'Nothing matters more' than making sure food is safe amid rotten meat scandal, farming union says
"Nothing matters more" than making sure our food is safe, the National Farmers Union president has said after a criminal investigation was launched into a rogue meat supplier.
Minette Batters said that “lessons need to be learned” after supermarket chains learned this week of the two-year investigation which began as a probe into fraudulent labelling and is now looking into claims of “rotten” meat ending up on the shelves.
Supermarkets have admitted they cannot be sure that no suspect meat remains on sale and the Food Standards Agency has been accused of “failing to protect the public”.
It is understood the meat may have ended up in many UK supermarkets.
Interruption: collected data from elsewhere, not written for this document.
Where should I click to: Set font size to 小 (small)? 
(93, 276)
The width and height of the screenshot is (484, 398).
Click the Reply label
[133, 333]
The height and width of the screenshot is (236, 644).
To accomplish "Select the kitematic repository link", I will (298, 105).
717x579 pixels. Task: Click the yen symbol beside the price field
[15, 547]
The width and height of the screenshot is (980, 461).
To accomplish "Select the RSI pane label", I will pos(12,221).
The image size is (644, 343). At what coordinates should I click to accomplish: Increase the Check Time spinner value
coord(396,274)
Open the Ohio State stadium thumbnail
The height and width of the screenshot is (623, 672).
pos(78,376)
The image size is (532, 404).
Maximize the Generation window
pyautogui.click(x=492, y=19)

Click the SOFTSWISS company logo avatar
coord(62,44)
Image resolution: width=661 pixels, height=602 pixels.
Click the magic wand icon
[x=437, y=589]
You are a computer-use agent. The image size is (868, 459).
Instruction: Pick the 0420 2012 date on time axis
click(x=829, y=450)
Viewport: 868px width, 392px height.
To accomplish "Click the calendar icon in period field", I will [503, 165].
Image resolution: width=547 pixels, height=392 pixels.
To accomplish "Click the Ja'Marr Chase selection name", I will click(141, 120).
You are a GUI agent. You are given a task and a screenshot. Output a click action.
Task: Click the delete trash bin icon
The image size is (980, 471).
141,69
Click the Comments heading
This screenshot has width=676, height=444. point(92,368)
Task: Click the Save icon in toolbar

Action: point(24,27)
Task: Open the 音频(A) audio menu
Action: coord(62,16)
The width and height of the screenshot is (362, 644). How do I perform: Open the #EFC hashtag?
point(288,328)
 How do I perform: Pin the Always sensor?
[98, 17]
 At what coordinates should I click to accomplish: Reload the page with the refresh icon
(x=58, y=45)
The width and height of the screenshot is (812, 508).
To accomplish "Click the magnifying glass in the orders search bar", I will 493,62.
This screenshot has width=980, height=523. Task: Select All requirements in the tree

Speaking on Radio 4’s Today programme, Ms Batters said: “It is absolutely deplorable. British consumers and British farmers need to know the whole system is honest and when something says that it is British that it genuinely is.”
She said the latest allegations were being investigated by the food crime unit which was set up following the horsemeat scandal in 2013.
Ms Batters also called for more resources for the Food Standards Agency when asked if she still had confidence in it.
She added: “We are going to have a lot more imports coming into this country.
“We are a very big marketplace with nearly 70 million people. Nothing matters more than making sure the food on our plate is safe so yes they will need investment and we will need to learn a lot of lessons from what has happened.”
'Rotting pork' kept with fresh meat
Farmers Weekly, which first reported the story said that the company was passing off industrial scale quantities of foreign pork as British.
An investigation carried out by the magazine alleged that alleged that “rotting” pork was mixed with fresh meat at the processing plant, and that frozen meat was sometimes thawed out on the factory floor.
It alleged that “criminal practices” had gone on for at least 20 years before they were exposed by whistleblowers.
The Food Standards Agency is not naming the business involved whilst it continues to gather evidence so as not to prejudice any possible future action by the courts.
Last week, three people were arrested at the firm’s factory during a raid by police and trading standards officers. The arrests were linked to alleged fraudulent labelling of foreign-sourced meats as British products.
Andrew Quinn, Deputy Head of the National Food Crime Unit, said: “The FSA’s National Food Crime Unit is carrying out a criminal investigation into how one supplier allegedly provided products labelled as British when they were in fact sourced from South America and Europe. The initial retailer was notified at the same time the NFCU acted against the food business suspected of the fraud.
“We are looking into all new lines of enquiry with our partner organisations, including any potential food hygiene breaches, and acting where necessary to protect public health.
“At a time when cost pressures and other challenges mean the risks of food fraud might be increasing, it is vital that everyone involved in the food chain works to ensure that food is safe and what it says it is.”